• **Extrait de page**

⁂

Echanger et produire le long du fleuve

Vue de Kehl, fin du XVIIIe siècle. Cabinet des estampes et des dessins, CES 77.998.0.3737. Photographie, Musées de Strasbourg, Mathieu Bertola

Depuis l’Antiquité, le Rhin est une route pour les hommes, les marchandises, les techniques et les idées entre l’Italie et la mer du Nord. La navigation et les foires commerciales ont généré une bonne part de la prospérité de Strasbourg et des villes rhénanes.

Naviguer sur le Rhin

Depuis l’Antiquité, le Rhin est une route pour les hommes, les marchandises, les techniques et les idées entre l’Italie et la mer du Nord. La navigation et les foires commerciales ont généré une bonne part de la prospérité de Strasbourg et des villes rhénanes.

La corporation de l’Ancre, formée en 1331, regroupe les bateliers et les constructeurs de bateaux. Assurant l’activité marchande sur le fleuve et ses affluents en Alsace à la hauteur de Strasbourg, elle joue un rôle de premier plan jusqu’au XVIIIe siècle. En raison d’un courant parfois violent, les barques ou les barges étaient adaptées à ces conditions : fonds plats, possibilité de halage, rames associées aux voiles.

⁂

• **Consignes**
1 - Recopiez fidèlement le passage de l'extrait consacré au Rhin qui commence par « La corporation de » et se poursuit jusqu'à « associées aux voiles. ».
2 - Transformez en tableau Markdown à deux colonnes, Numéro et Ligne, les lignes du listing de données en partant de la ligne contenant « Where should I click to: Switch » et en allant jusqu'à la ligne contenant « point(25,41) », ces deux lignes comprises. Omettez les lignes vides.

• **Données de position des mots et des éléments**
⁂

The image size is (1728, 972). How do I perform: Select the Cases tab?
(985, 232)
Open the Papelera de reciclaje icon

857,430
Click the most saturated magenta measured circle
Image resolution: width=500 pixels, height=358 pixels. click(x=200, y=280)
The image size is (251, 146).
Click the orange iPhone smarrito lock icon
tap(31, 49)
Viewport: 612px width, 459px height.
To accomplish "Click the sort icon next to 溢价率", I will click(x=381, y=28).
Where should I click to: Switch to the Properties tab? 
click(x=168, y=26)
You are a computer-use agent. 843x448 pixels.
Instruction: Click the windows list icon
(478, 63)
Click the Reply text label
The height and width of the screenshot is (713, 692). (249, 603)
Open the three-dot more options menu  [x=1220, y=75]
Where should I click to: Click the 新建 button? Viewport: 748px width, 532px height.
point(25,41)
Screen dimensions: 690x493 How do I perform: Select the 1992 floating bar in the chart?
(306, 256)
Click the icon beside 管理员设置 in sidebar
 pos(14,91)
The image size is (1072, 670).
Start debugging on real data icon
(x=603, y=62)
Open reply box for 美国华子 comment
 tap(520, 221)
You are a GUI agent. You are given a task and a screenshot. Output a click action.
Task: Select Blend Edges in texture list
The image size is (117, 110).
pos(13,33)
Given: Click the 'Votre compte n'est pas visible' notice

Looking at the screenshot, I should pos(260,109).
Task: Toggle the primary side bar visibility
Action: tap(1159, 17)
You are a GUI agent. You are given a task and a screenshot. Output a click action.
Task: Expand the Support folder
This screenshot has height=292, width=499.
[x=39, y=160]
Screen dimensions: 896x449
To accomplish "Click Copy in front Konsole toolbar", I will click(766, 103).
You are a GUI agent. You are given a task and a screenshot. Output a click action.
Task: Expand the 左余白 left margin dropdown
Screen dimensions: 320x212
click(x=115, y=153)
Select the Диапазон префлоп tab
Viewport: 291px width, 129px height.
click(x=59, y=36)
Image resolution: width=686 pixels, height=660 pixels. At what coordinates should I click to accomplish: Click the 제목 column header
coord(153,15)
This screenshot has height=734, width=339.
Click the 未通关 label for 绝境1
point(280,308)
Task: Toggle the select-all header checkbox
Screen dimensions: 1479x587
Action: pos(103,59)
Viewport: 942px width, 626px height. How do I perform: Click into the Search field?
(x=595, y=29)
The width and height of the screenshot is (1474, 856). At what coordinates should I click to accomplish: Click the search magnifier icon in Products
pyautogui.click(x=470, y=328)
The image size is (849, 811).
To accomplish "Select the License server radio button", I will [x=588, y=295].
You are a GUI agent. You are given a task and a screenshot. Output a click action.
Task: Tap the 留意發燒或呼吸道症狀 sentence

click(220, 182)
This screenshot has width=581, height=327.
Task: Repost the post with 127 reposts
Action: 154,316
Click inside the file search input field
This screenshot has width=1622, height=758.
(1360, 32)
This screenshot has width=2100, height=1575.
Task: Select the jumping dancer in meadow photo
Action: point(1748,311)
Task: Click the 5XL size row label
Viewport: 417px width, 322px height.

⁂

• **Corrigé**
1 -
La corporation de l’Ancre, formée en 1331, regroupe les bateliers et les constructeurs de bateaux. Assurant l’activité marchande sur le fleuve et ses affluents en Alsace à la hauteur de Strasbourg, elle joue un rôle de premier plan jusqu’au XVIIIe siècle. En raison d’un courant parfois violent, les barques ou les barges étaient adaptées à ces conditions : fonds plats, possibilité de halage, rames associées aux voiles.

2 -
| Numéro | Ligne |
|---|---|
| 1 | Where should I click to: Switch to the Properties tab?  |
| 2 | click(x=168, y=26) |
| 3 | You are a computer-use agent. 843x448 pixels. |
| 4 | Instruction: Click the windows list icon |
| 5 | (478, 63) |
| 6 | Click the Reply text label |
| 7 | The height and width of the screenshot is (713, 692). (249, 603) |
| 8 | Open the three-dot more options menu  [x=1220, y=75] |
| 9 | Where should I click to: Click the 新建 button? Viewport: 748px width, 532px height. |
| 10 | point(25,41) |